América Latina levanta hoy la voz contra las prácticas de apropiación cultural en los diseños textiles, las formas cerámicas y otras expresiones culturales. La OMPI, Organización Mundial de la Propiedad Intelectual, trabaja de hecho en una normativa que regule el uso de manifestaciones culturales de comunidades nativas. La apropiación cultural es una práctica común en el mundo desarrollado. También en el universo culinario. Hay apropiación cultural cuando un cocinero limeño incorpora el producto que ha encontrado en un mercado amazónico o en un rincón del Ande a su cocina, y lo hace presentándolo como un descubrimiento propio, ignorando a quienes lo han mantenido vivo -lo consumen, los recolectan o lo cosechan- durante milenios.

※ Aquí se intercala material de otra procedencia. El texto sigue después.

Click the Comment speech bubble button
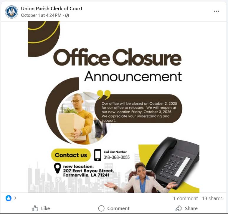This screenshot has height=214, width=228. coord(114,208)
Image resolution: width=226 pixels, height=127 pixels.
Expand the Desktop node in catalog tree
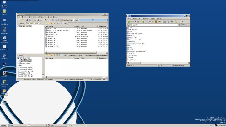[18, 63]
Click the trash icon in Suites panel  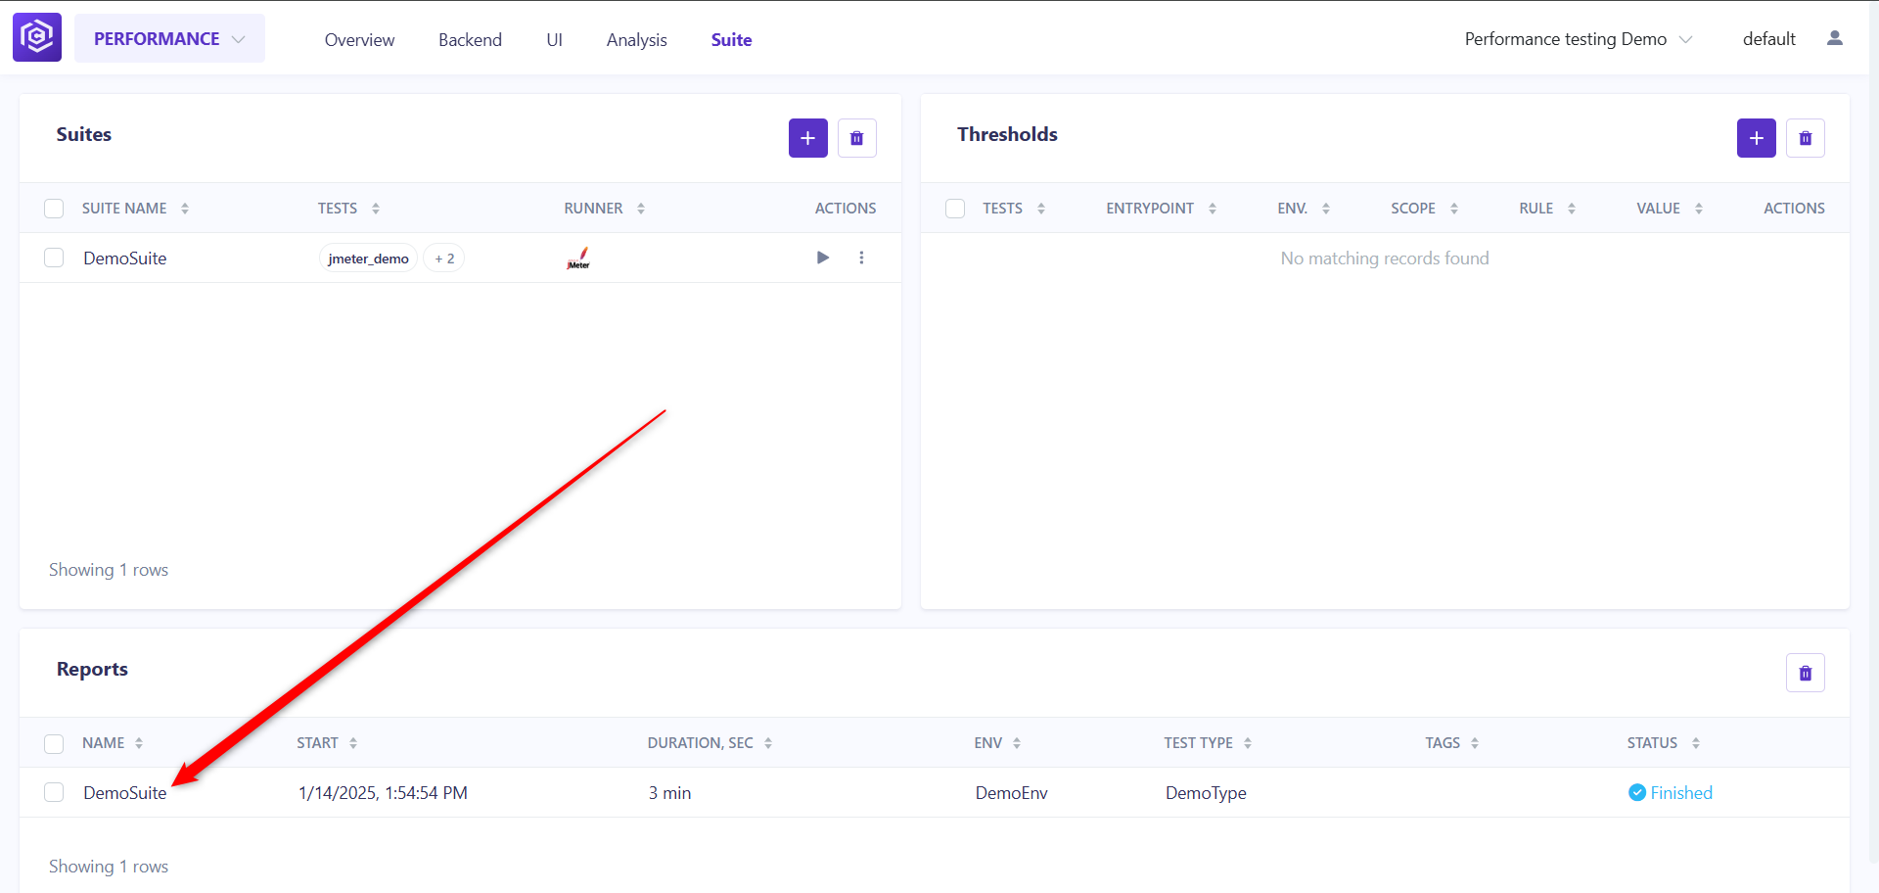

También hay apropiación cultural cuando haces tuya una preparación o una forma de cocinar que pertenecen a un subcontinente (Sudamérica) y una parte del otro (Norteamérica), quede donde quede Centroamérica en la repartija geográfica. México, Panamá, El Salvador, Colombia, Ecuador, Perú y Chile comparten su relación con el ceviche.
Anguilas sin bandera
A priori, las angulas no tienen bandera, como tampoco la tienen sus progenitores, las anguilas. Representan una especie migratoria que pasa su vida adulta en cauces de agua dulce hasta que, llegado el momento de reproducirse, vuelve al océano en el que nació. Las crías, de tamaño casi milimétrico, vuelven a la costas arrastradas por las corrientes y empiezan a crecer cuando entran en los cauces de agua dulce. En España las llaman angulas y representan el máximo lujo del mar, más por lo que cuestan que por sus prestaciones reales. Llegada la temporada, entre noviembre y febrero, cotizan a precios estratosféricos. El precio sube cada año empujado por el crecimiento del lujo como industria de consumo y la dignificación de la anguila, el ejemplar adulto, hasta hace muy pocos años considerado un producto tan humilde que era despreciado. En España, la angula es el nuevo caviar. En ls últimas dos semanas la he visto en Instagram cubriendo una tapa de ensaladilla, un escalope de foie-gras, una ostra o un medallón de langosta; otro cómplice del hortera en su esperpéntica exhibición.
Aunque la exportación de la angula está prohibida, decenas de miles de kilos de angulas vivas salen cada año camino de Asia, donde se dejan crecer en piscifactorías hasta que pasan a ser anguilas adultas. El unagi tiene acento español. Nuestra avidez y la de los asiáticos está dejando el mundo sin anguilas.
Ahora no hay anguilas, porque España come muchas angulas, y hay cocineros concienciados que piden medidas a la Unión Europea: que la declare en peligro y prohíba su pesca. Los hay incluso que han dejado de servirla, pero son tan pocos que por el momento no pasa de ser un brindis al sol. La mayoría se convertirá al activismo a partir de marzo, cuando haya acabado la temporada.